Top of Extracted information
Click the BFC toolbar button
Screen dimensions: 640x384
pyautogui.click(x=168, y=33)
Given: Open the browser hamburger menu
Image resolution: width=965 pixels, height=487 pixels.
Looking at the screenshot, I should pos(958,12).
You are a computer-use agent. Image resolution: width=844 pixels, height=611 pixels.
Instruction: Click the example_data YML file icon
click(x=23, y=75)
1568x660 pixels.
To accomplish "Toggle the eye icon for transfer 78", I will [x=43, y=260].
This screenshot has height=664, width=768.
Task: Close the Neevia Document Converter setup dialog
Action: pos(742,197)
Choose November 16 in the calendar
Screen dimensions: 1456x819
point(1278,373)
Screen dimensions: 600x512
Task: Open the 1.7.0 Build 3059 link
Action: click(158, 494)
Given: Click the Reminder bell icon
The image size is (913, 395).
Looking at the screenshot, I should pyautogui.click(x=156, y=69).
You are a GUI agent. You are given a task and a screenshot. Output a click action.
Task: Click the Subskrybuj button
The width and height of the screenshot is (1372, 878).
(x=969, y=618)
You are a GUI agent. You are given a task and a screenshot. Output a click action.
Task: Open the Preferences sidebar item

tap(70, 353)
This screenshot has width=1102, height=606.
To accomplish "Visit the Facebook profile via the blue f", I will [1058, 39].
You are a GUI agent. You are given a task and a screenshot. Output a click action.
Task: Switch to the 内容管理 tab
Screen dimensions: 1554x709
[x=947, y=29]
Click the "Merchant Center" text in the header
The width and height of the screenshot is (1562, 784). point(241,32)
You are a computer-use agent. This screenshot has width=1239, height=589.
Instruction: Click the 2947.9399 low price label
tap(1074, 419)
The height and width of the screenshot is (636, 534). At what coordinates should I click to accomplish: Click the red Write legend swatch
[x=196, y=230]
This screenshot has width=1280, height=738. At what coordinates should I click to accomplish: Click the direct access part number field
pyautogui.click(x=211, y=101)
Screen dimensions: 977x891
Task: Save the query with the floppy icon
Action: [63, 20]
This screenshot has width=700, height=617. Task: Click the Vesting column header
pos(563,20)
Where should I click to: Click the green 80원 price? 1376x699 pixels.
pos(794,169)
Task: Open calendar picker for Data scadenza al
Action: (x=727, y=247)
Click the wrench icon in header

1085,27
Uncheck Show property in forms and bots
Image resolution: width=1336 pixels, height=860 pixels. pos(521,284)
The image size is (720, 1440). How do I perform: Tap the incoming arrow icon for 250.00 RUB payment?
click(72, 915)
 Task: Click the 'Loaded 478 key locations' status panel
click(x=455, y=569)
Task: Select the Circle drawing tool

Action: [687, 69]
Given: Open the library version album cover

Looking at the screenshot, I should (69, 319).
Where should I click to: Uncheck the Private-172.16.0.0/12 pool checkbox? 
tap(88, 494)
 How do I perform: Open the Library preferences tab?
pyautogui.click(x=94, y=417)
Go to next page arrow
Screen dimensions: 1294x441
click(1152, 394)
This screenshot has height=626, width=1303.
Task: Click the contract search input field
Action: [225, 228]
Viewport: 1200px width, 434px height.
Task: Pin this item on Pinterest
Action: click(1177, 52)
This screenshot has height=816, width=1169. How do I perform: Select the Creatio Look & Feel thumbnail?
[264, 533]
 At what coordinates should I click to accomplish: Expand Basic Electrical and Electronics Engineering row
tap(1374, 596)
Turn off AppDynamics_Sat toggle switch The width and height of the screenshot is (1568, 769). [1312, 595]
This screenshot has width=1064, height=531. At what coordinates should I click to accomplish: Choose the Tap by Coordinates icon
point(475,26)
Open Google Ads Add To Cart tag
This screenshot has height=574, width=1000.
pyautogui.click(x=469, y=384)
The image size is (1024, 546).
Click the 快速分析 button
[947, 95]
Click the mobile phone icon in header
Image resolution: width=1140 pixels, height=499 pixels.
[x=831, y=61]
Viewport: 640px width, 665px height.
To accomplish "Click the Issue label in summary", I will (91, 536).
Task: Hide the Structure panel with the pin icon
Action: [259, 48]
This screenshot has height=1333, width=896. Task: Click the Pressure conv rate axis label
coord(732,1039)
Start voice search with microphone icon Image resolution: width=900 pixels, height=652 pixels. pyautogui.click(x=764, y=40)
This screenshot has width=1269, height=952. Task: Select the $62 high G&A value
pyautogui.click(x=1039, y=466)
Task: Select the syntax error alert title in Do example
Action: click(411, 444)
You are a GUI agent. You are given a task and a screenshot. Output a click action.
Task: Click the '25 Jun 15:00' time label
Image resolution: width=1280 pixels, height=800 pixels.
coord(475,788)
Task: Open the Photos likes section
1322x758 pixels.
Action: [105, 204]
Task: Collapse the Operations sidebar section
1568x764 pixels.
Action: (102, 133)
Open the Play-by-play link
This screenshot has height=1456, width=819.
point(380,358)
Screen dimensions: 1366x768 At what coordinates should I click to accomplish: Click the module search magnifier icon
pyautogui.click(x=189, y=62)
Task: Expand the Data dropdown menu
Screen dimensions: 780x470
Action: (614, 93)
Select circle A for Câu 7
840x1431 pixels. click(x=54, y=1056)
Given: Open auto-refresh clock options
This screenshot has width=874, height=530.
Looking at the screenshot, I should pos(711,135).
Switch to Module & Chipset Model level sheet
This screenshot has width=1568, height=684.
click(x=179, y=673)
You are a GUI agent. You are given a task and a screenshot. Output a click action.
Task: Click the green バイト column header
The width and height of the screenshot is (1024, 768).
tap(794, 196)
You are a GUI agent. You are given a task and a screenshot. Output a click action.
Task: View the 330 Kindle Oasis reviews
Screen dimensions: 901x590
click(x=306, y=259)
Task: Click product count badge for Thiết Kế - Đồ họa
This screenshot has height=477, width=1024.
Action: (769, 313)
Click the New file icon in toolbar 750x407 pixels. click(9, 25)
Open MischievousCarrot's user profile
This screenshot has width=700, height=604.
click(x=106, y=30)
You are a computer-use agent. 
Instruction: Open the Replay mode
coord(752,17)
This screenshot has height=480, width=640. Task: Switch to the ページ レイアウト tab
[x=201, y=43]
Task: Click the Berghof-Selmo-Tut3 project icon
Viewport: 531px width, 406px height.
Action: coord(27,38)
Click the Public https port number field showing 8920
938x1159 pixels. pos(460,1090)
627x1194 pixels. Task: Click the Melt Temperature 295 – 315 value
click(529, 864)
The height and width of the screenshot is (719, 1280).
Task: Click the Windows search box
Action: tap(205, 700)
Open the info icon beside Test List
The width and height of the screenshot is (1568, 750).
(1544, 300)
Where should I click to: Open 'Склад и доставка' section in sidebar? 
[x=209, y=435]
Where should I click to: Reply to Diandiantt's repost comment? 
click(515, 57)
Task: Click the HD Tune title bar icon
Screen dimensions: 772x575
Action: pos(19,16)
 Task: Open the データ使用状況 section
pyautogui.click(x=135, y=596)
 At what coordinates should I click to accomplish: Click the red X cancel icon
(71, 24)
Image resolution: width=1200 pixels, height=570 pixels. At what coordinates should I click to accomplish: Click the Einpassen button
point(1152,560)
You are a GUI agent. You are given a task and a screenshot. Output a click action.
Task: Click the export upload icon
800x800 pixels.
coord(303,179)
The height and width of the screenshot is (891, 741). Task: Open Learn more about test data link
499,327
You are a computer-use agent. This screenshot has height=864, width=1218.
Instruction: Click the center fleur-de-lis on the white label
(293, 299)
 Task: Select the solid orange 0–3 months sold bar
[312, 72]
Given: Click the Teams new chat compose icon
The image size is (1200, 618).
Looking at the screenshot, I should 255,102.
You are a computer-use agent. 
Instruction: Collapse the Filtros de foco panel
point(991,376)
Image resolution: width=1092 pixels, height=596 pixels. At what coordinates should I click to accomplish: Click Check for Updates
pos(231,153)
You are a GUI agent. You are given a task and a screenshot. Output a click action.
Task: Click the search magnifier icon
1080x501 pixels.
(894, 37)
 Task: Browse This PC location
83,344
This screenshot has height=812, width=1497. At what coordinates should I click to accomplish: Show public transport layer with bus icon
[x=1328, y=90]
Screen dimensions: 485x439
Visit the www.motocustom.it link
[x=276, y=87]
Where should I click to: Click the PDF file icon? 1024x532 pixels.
Bottom of Extracted information
From the opening line of the data above through the line holding "You are a computer-use agent. Image", give every line again exactly as it stands.

Click the BFC toolbar button
Screen dimensions: 640x384
pyautogui.click(x=168, y=33)
Given: Open the browser hamburger menu
Image resolution: width=965 pixels, height=487 pixels.
Looking at the screenshot, I should pos(958,12).
You are a computer-use agent. Image resolution: width=844 pixels, height=611 pixels.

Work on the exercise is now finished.